Im running the program in Anaconda and the name of the dataframe is train
train.columns
this gives me
Index(['Loan_ID', 'Gender', 'Married', 'Dependents', 'Education',
'Self_Employed', 'ApplicantIncome', 'CoapplicantIncome', 'LoanAmount',
'Loan_Amount_Term', 'Credit_History', 'Property_Area', 'Loan_Status'],
dtype='object')
next
print("Dependents")
print(train['Dependents'].unique())
this gives me
Dependents
['0' '1' '2' '3+' nan]
now i try imputing values as stated
def impute_dependent():
my_dict={'1':'one','2':'two','3':'three','3+':'threePlus'};
return train.Dependents.map(my_dict).fillna('missing')
def convert_data(dataset):
temp_data = dataset.copy()
temp_data['Dependents'] = temp_data[['Dependents']].apply(impute_dependent,axis=1)
return temp_data
this gives the error
TypeError Traceback (most recent call last)
<ipython-input-46-ccb1a5ea7edd> in <module>()
4 return temp_data
5
----> 6 train_dataset = convert_data(train)
7 #test_dataset = convert_data(test)
<ipython-input-46-ccb1a5ea7edd> in convert_data(dataset)
1 def convert_data(dataset):
2 temp_data = dataset.copy()
----> 3 temp_data['Dependents'] =
temp_data[['Dependents']].apply(impute_dependent,axis=1)
4 return temp_data
5
D:\Anaconda2\lib\site-packages\pandas\core\frame.py in apply(self, func,
axis, broadcast, raw, reduce, result_type, args, **kwds)
6002 args=args,
6003 kwds=kwds)
-> 6004 return op.get_result()
6005
6006 def applymap(self, func):
D:\Anaconda2\lib\site-packages\pandas\core\apply.py in get_result(self)
140 return self.apply_raw()
141
--> 142 return self.apply_standard()
143
144 def apply_empty_result(self):
D:\Anaconda2\lib\site-packages\pandas\core\apply.py in apply_standard(self)
246
247 # compute the result using the series generator
--> 248 self.apply_series_generator()

_Listed entries_
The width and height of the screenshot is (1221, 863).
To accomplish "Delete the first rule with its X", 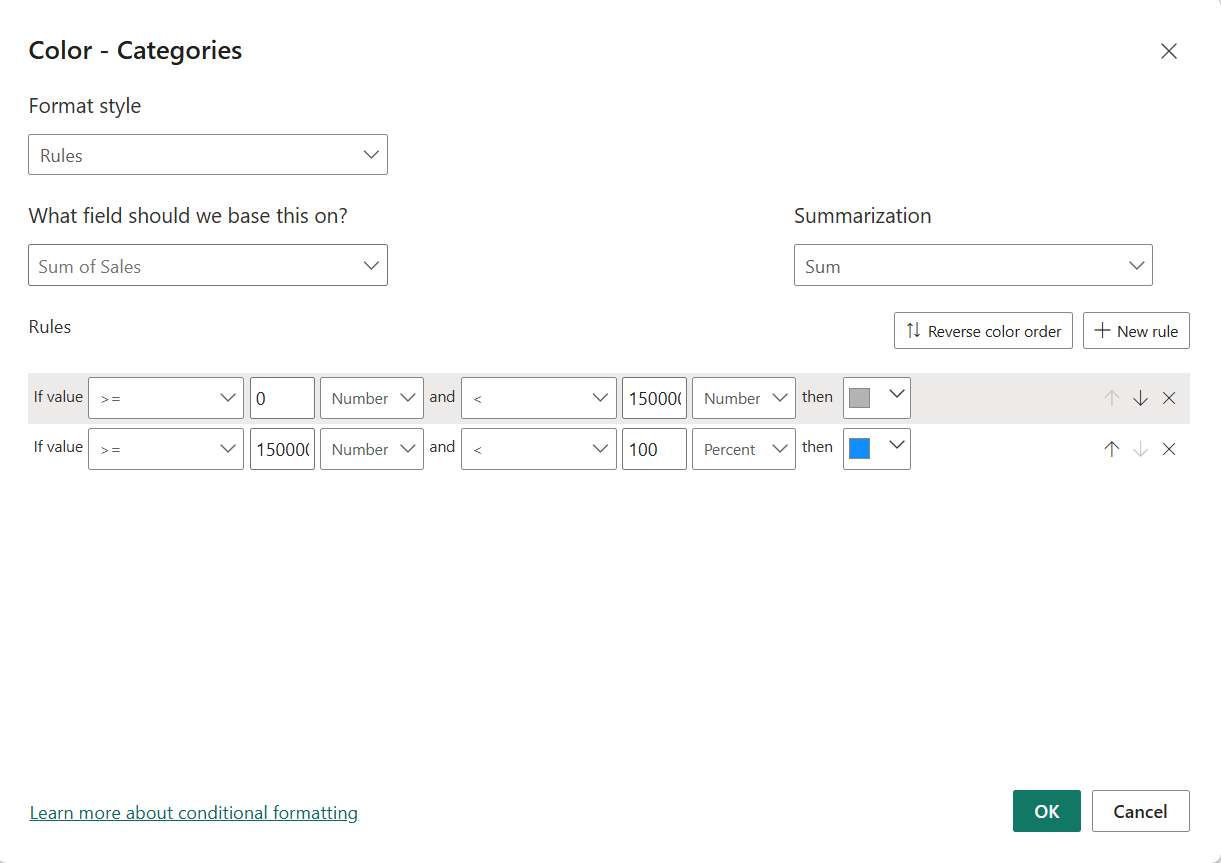I will (x=1169, y=398).
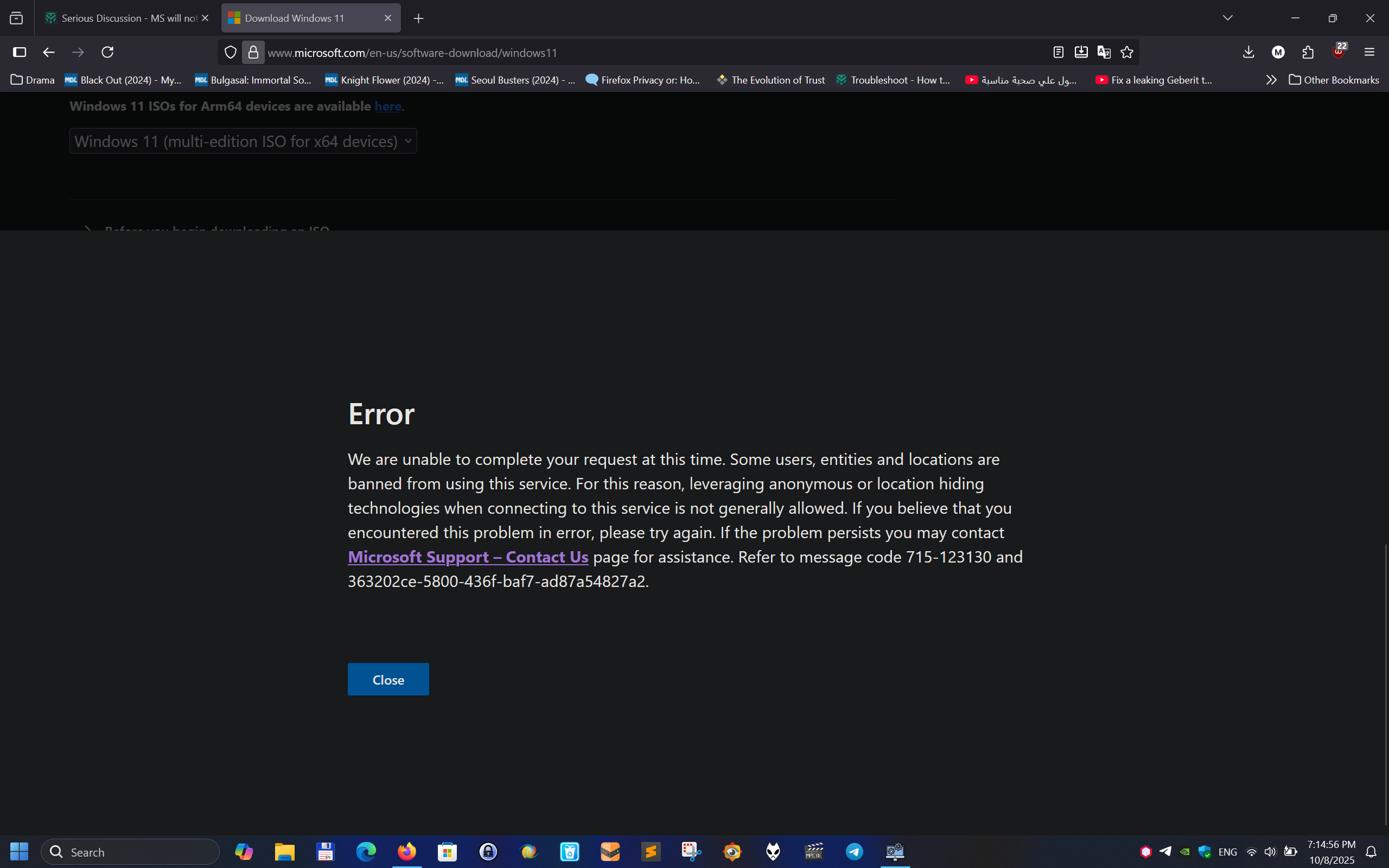Open the Firefox downloads panel
1389x868 pixels.
[x=1248, y=52]
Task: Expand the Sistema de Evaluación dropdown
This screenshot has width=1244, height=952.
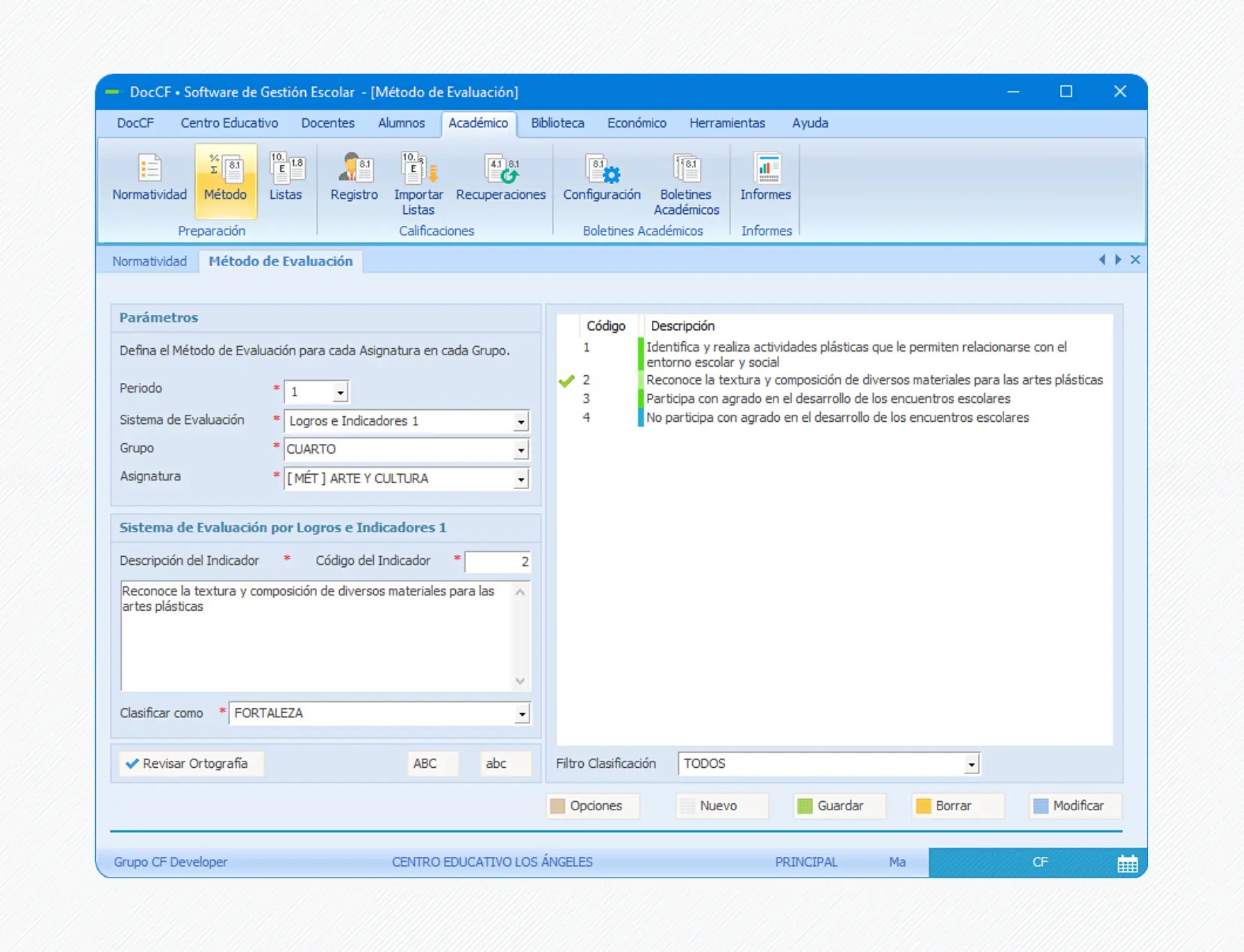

_Actions to take_
a: In the post about the pandas imputation error, which unique values does the Dependents column hold?
b: Carry on the post about the pandas imputation error from its last line.

_Results for the exercise_
a: '0', '1', '2', '3+' and nan

b:
249
250 # wrap results
D:\Anaconda2\lib\site-packages\pandas\core\apply.py in
apply_series_generator(self)
275 try:
276 for i, v in enumerate(series_gen):
--> 277 results[i] = self.f(v)
278 keys.append(v.name)
279 except Exception as e:
TypeError: ('impute_dependent() takes 0 positional arguments but 1 was
given', 'occurred at index 0')
i expected one, two , three and threePlus to replace the existing values and missing to fill in the blanks
Would this do?
my_dict = {'1':'one','2':'two','3':'three','3+':'threePlus', np.nan: 'missing'}
def convert_data(dataset):
temp_data = dataset.copy()
temp_data.Dependents = temp_data.Dependents.map(my_dict)
return temp_data
As a side note, part of your problem might be the use of apply: essentially apply passes data through a function and puts in what comes out. I might be wrong but I think your function needs to take the input given by apply, eg:
def impute_dependent(dep):
my_dict = {'1':'one','2':'two','3':'three','3+':'threePlus', np.nan: 'missing'}
return my_dict[dep]
df.dependents = df.dependents.apply(impute_dependents)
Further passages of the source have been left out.